-- WORK INSTRUCTIONS --
The answer must be a single number: how many lines below contain "agent".

• • •

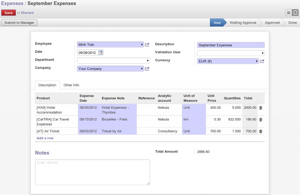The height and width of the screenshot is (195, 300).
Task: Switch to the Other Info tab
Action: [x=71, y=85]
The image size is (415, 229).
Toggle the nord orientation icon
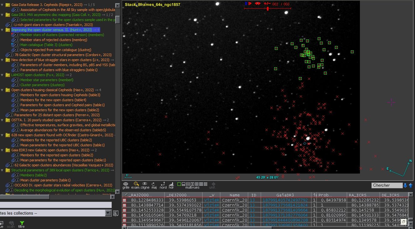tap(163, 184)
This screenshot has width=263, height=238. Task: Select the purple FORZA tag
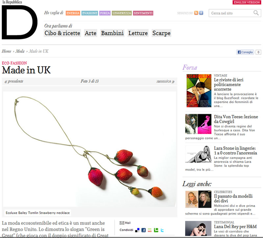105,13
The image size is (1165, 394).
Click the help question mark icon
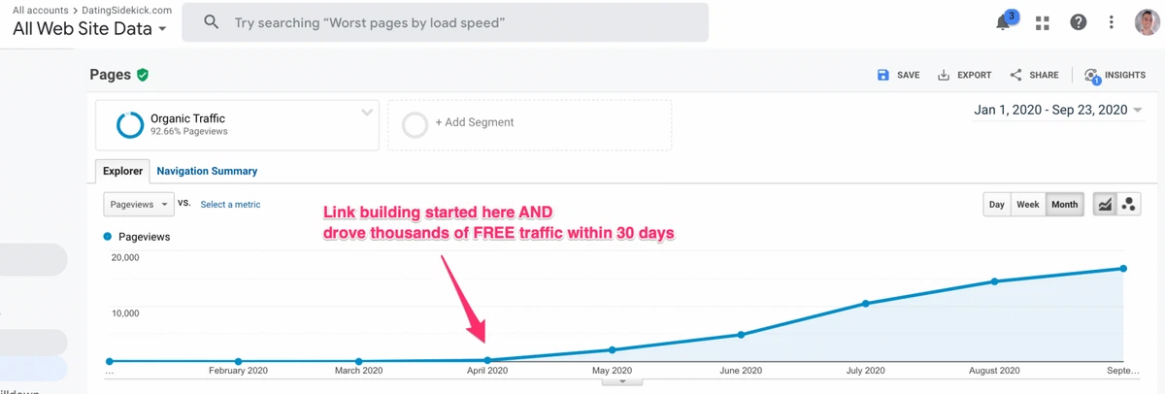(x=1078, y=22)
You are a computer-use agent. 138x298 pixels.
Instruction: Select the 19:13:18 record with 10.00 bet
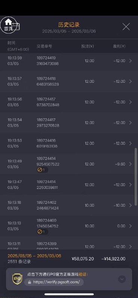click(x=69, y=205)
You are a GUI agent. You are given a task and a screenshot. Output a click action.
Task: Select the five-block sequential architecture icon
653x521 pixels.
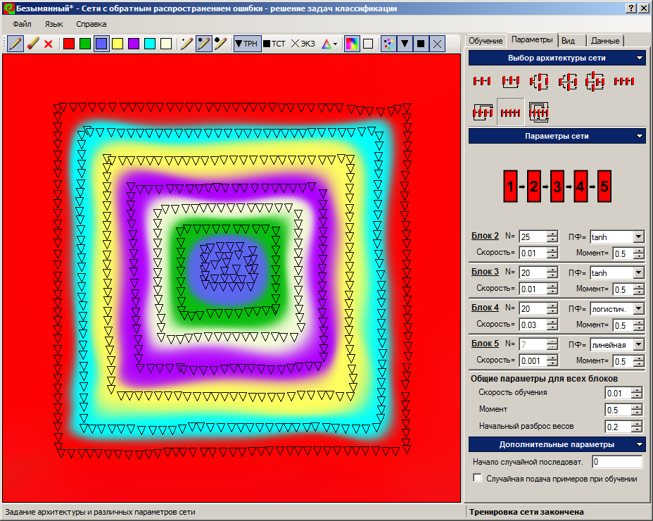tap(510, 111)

• • •

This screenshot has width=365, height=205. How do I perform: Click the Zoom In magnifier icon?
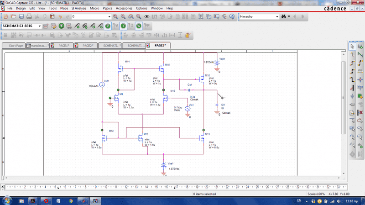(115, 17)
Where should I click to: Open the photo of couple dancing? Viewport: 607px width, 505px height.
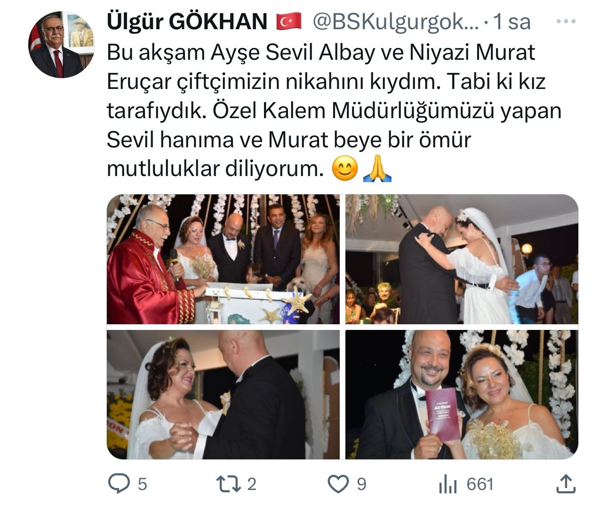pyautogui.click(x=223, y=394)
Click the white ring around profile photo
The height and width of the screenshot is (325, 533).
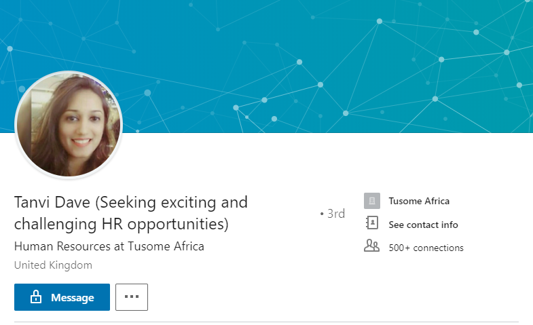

• • •

-- ANSWER TO THIS EXERCISE --
2